Te filiacje metodologiczne są uświadamiane sobie w różnym stopniu przez

uczących i uczących się (bywa także, że pozostają poza ich świadomością), stąd

próba ukazania w dalszej części niniejszego opracowania przydatności kilku

składników teorii lingwistycznych (lub z lingwistyką graniczących), które są/mogą być

przydatne w glottodaktyce.

1) Socjolingwistyczna teoria wyjaśniania zjawisk

W swych podstawowych opracowaniach, dotyczących socjologii języka, Basil

Bernstein przedstawił m.in. zróżnicowanie kodów językowych (tzw. język publiczny –

niższy oraz język formalny – wyższy) ze względu na poznawczy stosunek

użytkowników języka do przedmiotów oraz nabycie określonego systemu mowy,

determinującego przyjęcie pewnego systemu wartości, sposobów postrzegania,

klasyfikowania i odczuwania świata [por. Bernstein 1971; Bernstein 1973; zob.

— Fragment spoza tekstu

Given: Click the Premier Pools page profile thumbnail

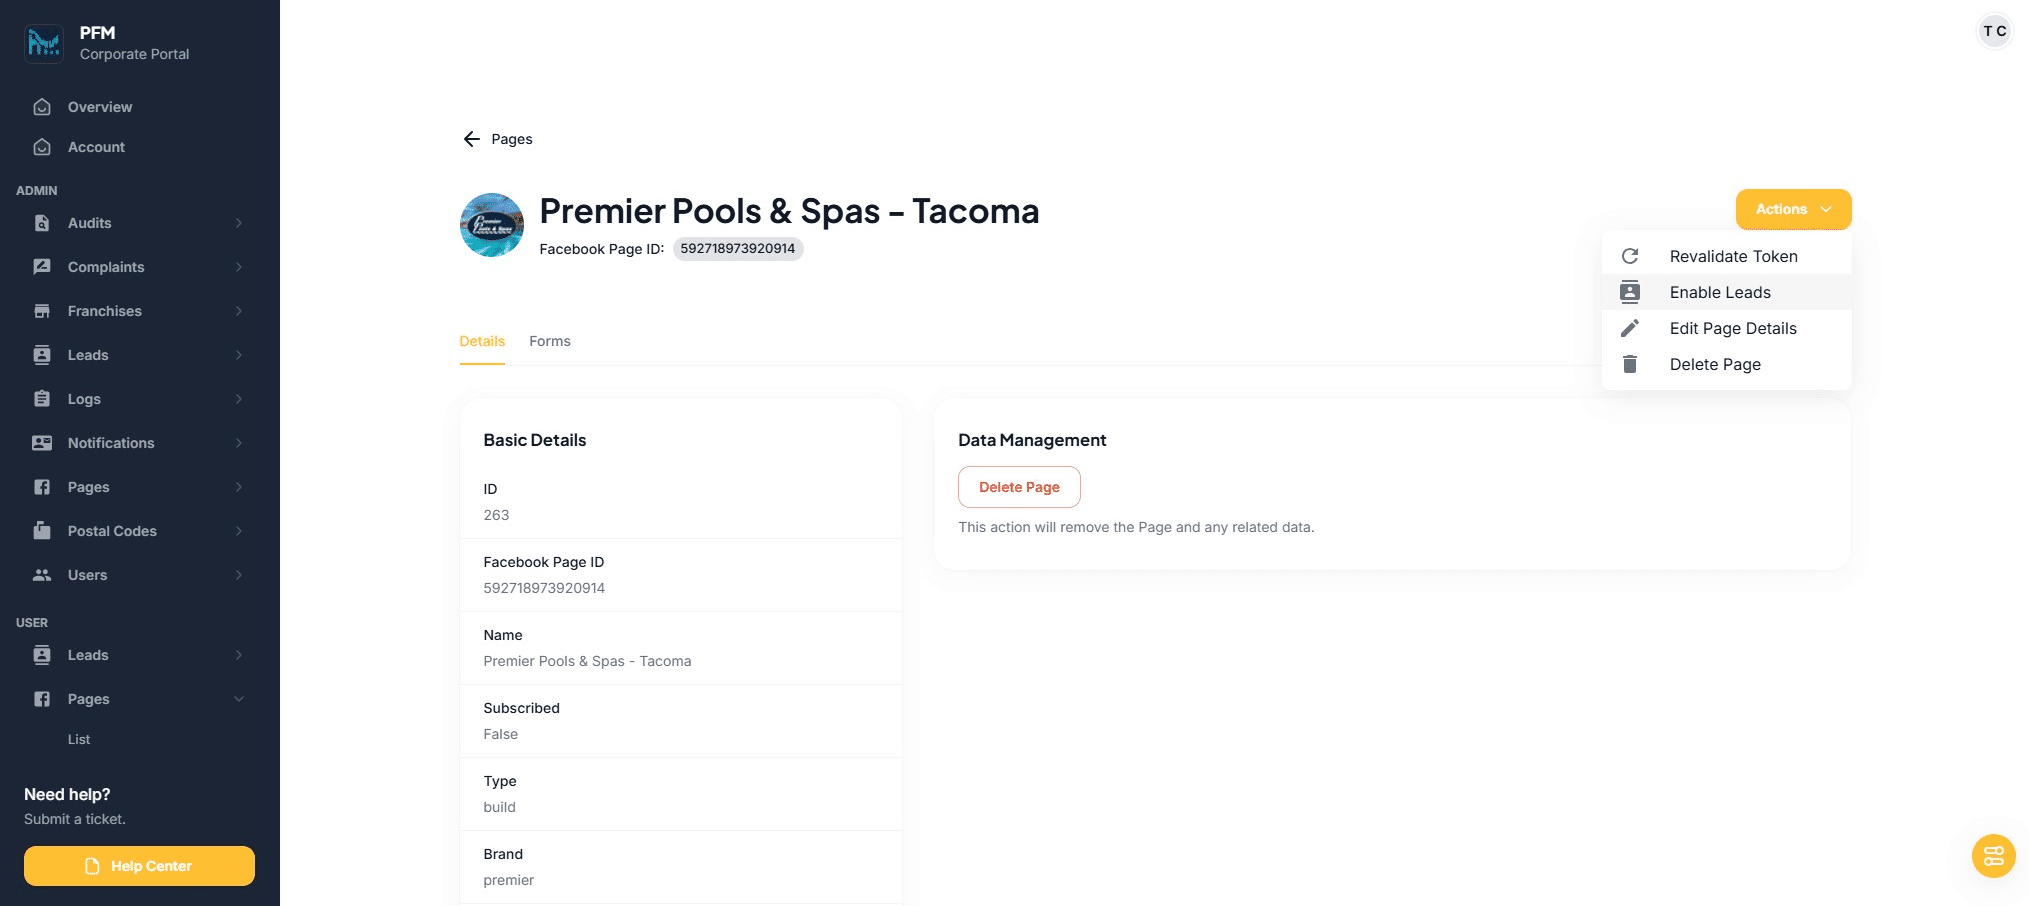Looking at the screenshot, I should coord(492,225).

Bernstein 2010; Piotrowski, Ziółkowski 1976, 305-365].

Zarysował także schemat socjolingwistycznych uwarunkowań zjawisk w sferze

zachowań intelektualnych użytkowników języka oraz ich chłonności intelektualnej,

determinujących efekty nauczania (w tym – nauczania języka) i inne społeczne

skutki. W schemacie tym [wynik końcowy (WK) / kompetencja językowa

(KJ)] jest determinowany przez trzy ciągi uwarunkowań:

1) struktura społeczna --> procesy socjalizacji --> system mowy --> (WK) – (KJ);

2) struktura społeczna --> struktura systemu szkolnego --> metody dydaktyczne

--> (WK) – (KJ);

3) struktura społeczna --> sposoby poznawania świata, wartościowania,

odczuwania emocjonalnego --> system mowy --> (WK) – (KJ).

127

Ciągiem podstawowym jest ciąg 1., dwa pozostałe mają charakter wspomagający

przy uzyskiwaniu określonego poziomu kompetencji językowej. To, że świadomość

tych uwarunkowań jest podstawą właściwego doboru metod i technik

glottodydaktycznych, nie wymaga chyba dodatkowego dowodu. W ten sposób teoria

socjolingwistyczna stała się jedną z podstaw językoznawstwa stosowanego, a

kompetencja językowa – celem procesu glottodydaktycznego.

Graficznie ten schemat można przedstawić w postaci wykresu (zob. wykres

1.). ......................................................................................................................

2) Psycholingwistyczna teoria akwizycji mowy

Psycholingwistyka powstała w części jako reakcja na amerykański

behawioryzm, sprowadzający mechanizm mowy do cyklu dwuelementowego: bodziec

--> reakcja na bodziec. Psycholingwistyka, kładąc nacisk na praktykę językową,

wprowadziła do jej mechanizmu cechy psychofizyczne człowieka (użytkownika

języka) z uwzględnieniem jego rozwoju neurologicznego i kulturowego. Było to

możliwe dzięki zespolonej propozycji metodologicznej psychologów, lingwistów i

etnografów [por. Osgood, Sebeok 1954], nawiązujących do tezy Wilhelma von

Humboldta, że mowa to działanie i wywodzących z niej pojęcie kompetencji

komunikacyjnej, rozumianej jako umiejętność skutecznego, dostosowanego do

sytuacji, celu i konwencji (czyli de facto kompetencji w ujęciu socjolingwistycznym)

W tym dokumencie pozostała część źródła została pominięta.